Q. Why are my .desc files not being found by the Indexer?

If the Zoom Indexer is unable to find your .desc files in Spider Mode, check with your host that your webserver allow for files with the ".desc" extension to be hosted. Although, they are simply text files, some web servers have extra security restrictions placed which refuses access to any files with an unknown extension.

On Windows web servers running IIS, this setting can be found in the IIS Control Panel, under website properties.

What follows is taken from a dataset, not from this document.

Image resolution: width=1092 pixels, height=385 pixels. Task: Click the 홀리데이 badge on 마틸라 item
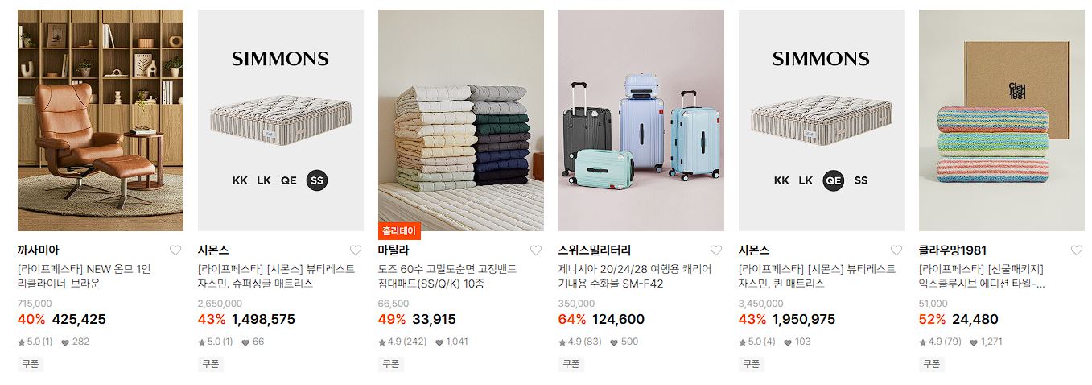[400, 231]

Follow these instructions:

  1. Select the site to configure in IIS, right click and select "Properties"
  2. Under HTTP Headers Tab, select "File Types" under the MIME Map section and select "New Type"
  3. Type ".desc" as the associated extension and "text/html" as the content type, and select "OK".

More details are available on the Microsoft TechNet site here.

Q. Why are some of my PDF files failing to index with a "PDF plugin error"?

There are some limitations with indexing PDF files. If you find that the plugin is failing to index some of your PDF files, it may be because of one of the following:

  • The file is not a valid PDF document. Try opening the file in Acrobat Reader to confirm.
  • The file may have Acrobat Security settings enabled, which prevents content from being extracted or copied. You can confirm this by opening the PDF file in Adobe Acrobat, and clicking on File -> Document Security -> Display Settings. If so, you can either specify the password that was used to encrypt these files (by double clicking the PDF extension on the "Scan Options" tab of the Configuration window) to allow Zoom to index them in their decrypted form, or you will have to remove the protection on these files via the "Document Security" window in Adobe Acrobat. This setting can also be found in the Security tab of Adobe Distiller Preferences.
  • The file may not contain any textual content. For example, it may have been created by scanning a physical document, which would only store the document as an image. For more information, see the following FAQ.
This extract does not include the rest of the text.